Iran bans US consumer goods

TEHRAN – Agence France-Presse

AP photo

Iran is banning the entry of U.S. consumer goods, the commerce and industry minister has said, as the country prepares for a lifting of economic sanctions.

“In order to boost national production, it is necessary... to stop entry of American consumer goods and to prohibit products that symbolize the presence of the United States in the country,” Mohammad Reza Nematzadeh wrote on his ministry’s website on Nov. 5.

The minister said the measure complies with a letter last month from supreme leader Ayatollah Ali Khamenei to President Hassan Rouhani calling for domestic production to be boosted.

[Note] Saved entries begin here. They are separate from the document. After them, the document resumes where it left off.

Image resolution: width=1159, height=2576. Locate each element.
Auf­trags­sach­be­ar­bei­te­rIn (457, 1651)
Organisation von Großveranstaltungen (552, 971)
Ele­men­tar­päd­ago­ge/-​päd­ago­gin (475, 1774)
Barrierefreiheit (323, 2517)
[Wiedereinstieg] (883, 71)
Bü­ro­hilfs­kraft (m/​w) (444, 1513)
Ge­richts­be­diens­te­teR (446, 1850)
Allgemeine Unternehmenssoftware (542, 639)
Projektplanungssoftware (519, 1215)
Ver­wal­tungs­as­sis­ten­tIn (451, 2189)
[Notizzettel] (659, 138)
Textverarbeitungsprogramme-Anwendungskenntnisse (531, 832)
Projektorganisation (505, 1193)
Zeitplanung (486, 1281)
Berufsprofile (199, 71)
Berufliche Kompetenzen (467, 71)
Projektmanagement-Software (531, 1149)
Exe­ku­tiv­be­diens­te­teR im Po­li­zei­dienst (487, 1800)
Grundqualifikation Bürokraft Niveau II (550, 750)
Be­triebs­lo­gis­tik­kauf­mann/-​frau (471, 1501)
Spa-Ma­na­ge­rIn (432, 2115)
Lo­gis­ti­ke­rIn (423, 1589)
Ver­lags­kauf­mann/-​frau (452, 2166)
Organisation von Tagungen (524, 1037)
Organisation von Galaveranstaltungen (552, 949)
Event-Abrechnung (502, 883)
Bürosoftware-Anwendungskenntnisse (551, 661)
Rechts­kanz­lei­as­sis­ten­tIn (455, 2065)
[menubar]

Iran and world powers struck a landmark nuclear deal in July that will see a lifting of punishing economic sanctions on Tehran in exchange for limits on its nuclear program.

Nematzadeh’s announcement came a day after demonstrations across Iran marked the 36th anniversary of the storming of the US embassy in Tehran by Islamist students, an act that plunged diplomatic relations with Washington into the deep freeze for decades.  

Demonstrators gathered outside the former mission and across Iran for the “National Day of the Fight Against Global Arrogance” - a term often used by Khamenei.

They held placards with slogans including “Down with U.S.A.” and “Down with Israel.”

Prosecutor General Ebrahim Raisi gave a fiery speech attacking U.S. “atrocities” ranging from slavery and the treatment of American Indians to phone tapping and “the killing of 300,000 Iraqis”.

On Nov. 2, a majority of Iranian legislators said the Islamic republic would not drop the “Death to America” slogan despite the nuclear deal.